AVAILABLE DATA:
------------------------

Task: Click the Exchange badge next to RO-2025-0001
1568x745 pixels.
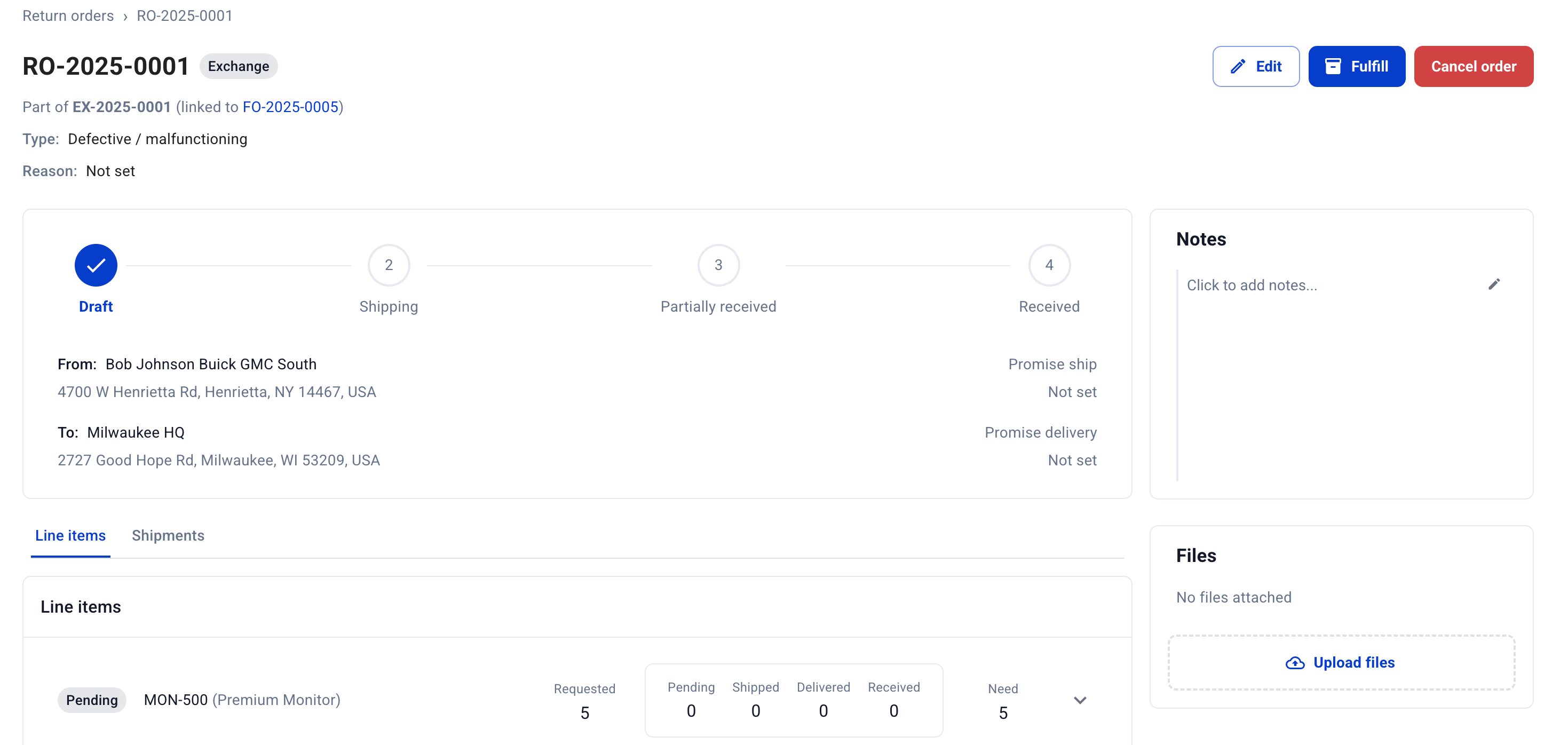Action: [238, 66]
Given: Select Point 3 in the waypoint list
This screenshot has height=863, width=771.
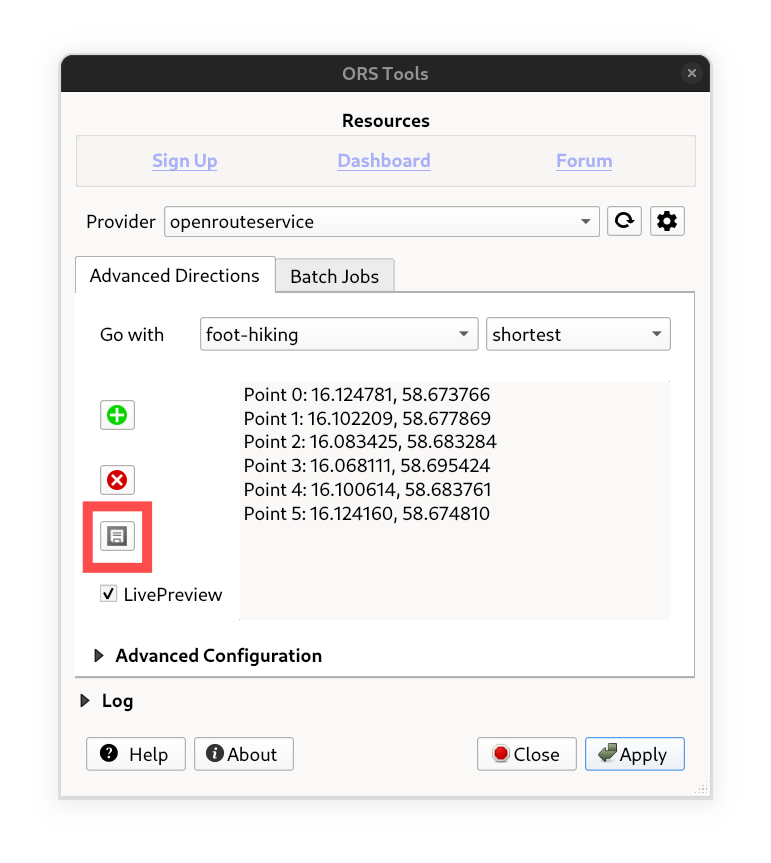Looking at the screenshot, I should (367, 466).
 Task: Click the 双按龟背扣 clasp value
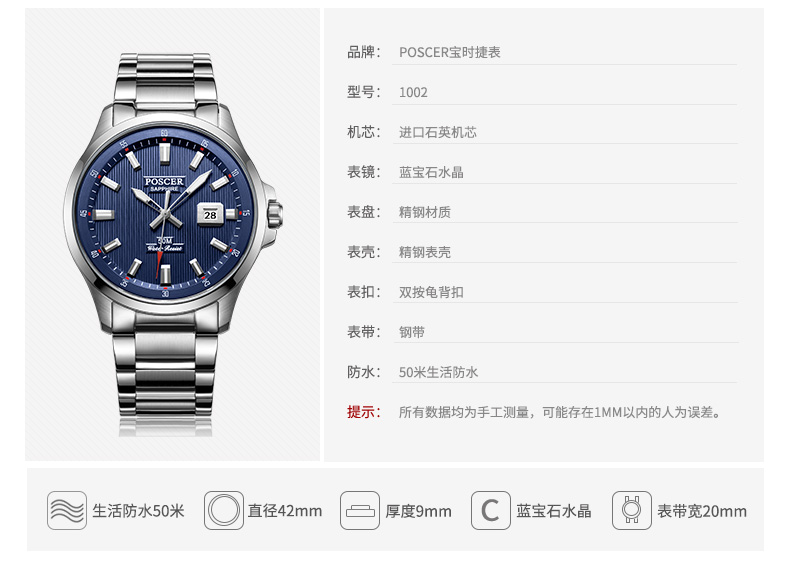[431, 292]
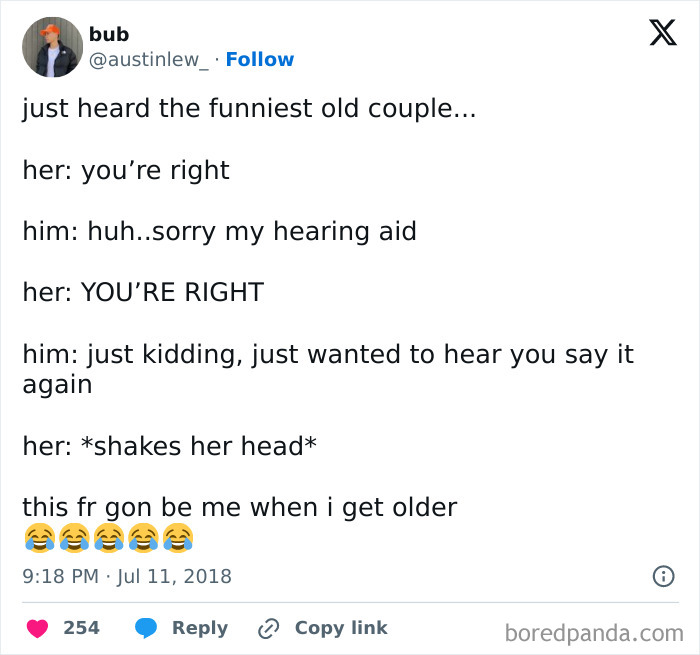
Task: Click the first laughing-crying emoji
Action: point(37,540)
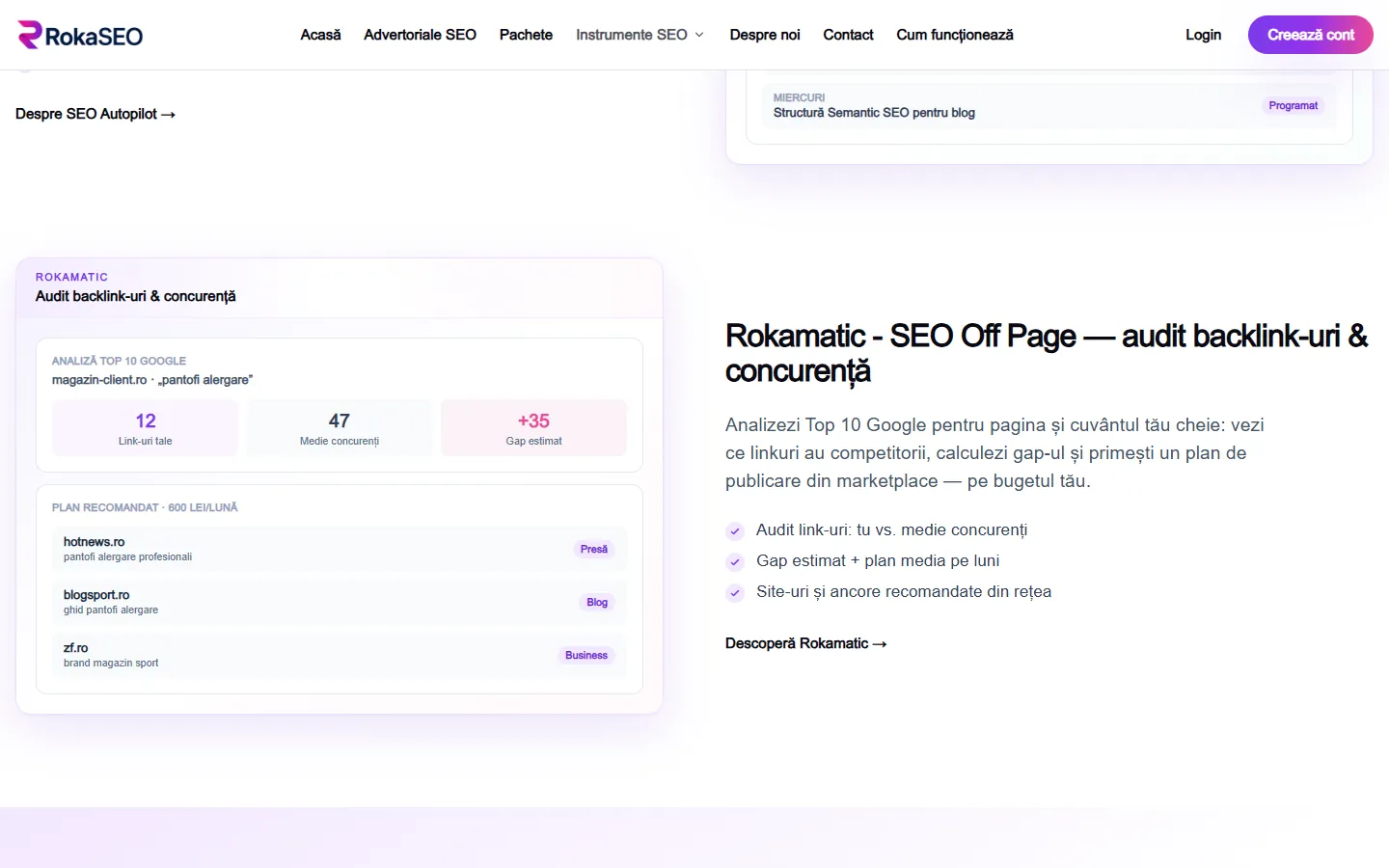Open the Acasă menu item

[320, 35]
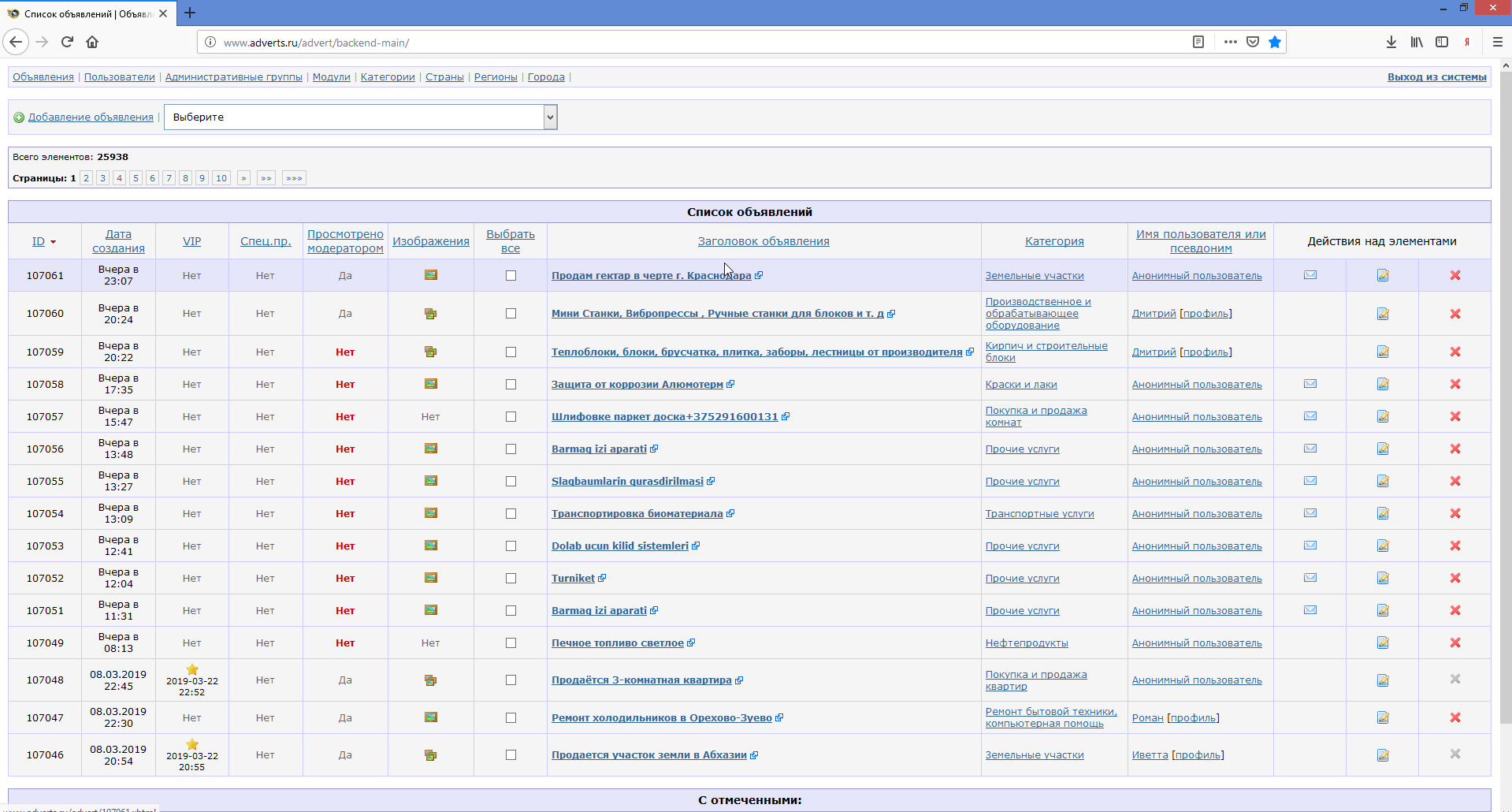The width and height of the screenshot is (1512, 812).
Task: Click the envelope icon for ad 107061
Action: pos(1310,275)
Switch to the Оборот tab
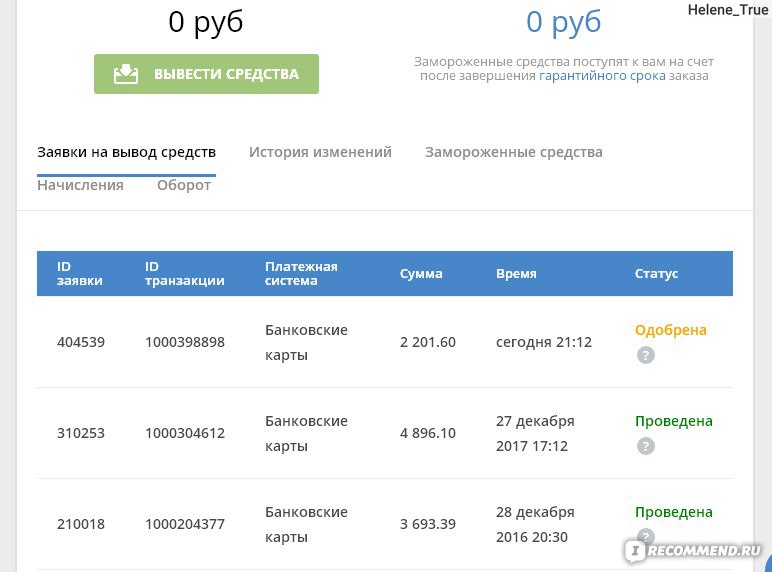Screen dimensions: 772x572 pos(184,185)
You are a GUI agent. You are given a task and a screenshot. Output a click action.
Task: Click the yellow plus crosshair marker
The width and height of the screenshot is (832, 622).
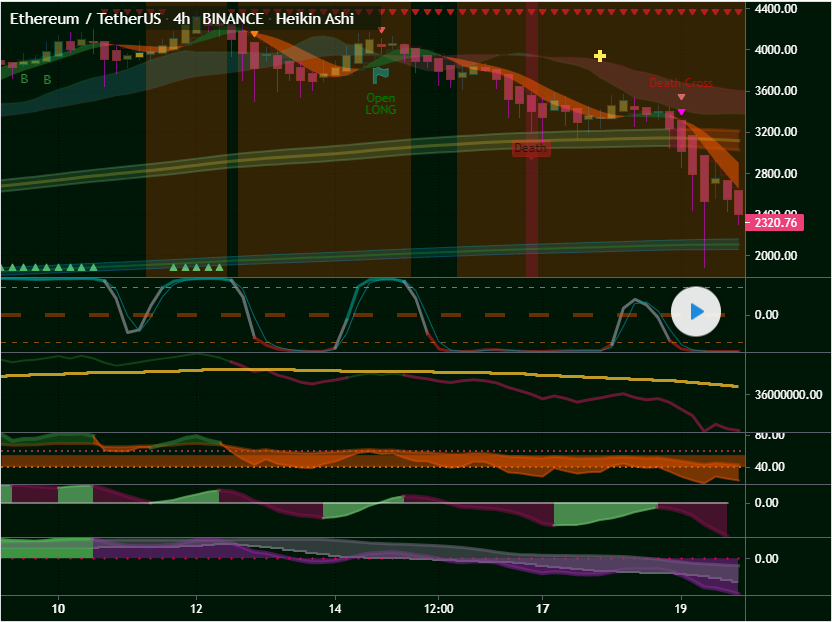[600, 56]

------------------------

HOW TO COMPLETE THIS TASK:
I would like the data above transcribed exactly, with its pictures left out.

EXPECTED OUTPUT:
Task: Click the Exchange badge next to RO-2025-0001
1568x745 pixels.
Action: [238, 66]
Given: Select Point 3 in the waypoint list
This screenshot has height=863, width=771.
Looking at the screenshot, I should (367, 466).
 Task: Click the 双按龟背扣 clasp value
[431, 292]
Task: Click the first laughing-crying emoji
Action: point(37,540)
Open the Acasă menu item

[320, 35]
The width and height of the screenshot is (1512, 812).
Task: Click the envelope icon for ad 107061
Action: pos(1310,275)
Switch to the Оборот tab
Screen dimensions: 772x572 pos(184,185)
You are a GUI agent. You are given a task and a screenshot. Output a click action.
Task: Click the yellow plus crosshair marker
The width and height of the screenshot is (832, 622).
[600, 56]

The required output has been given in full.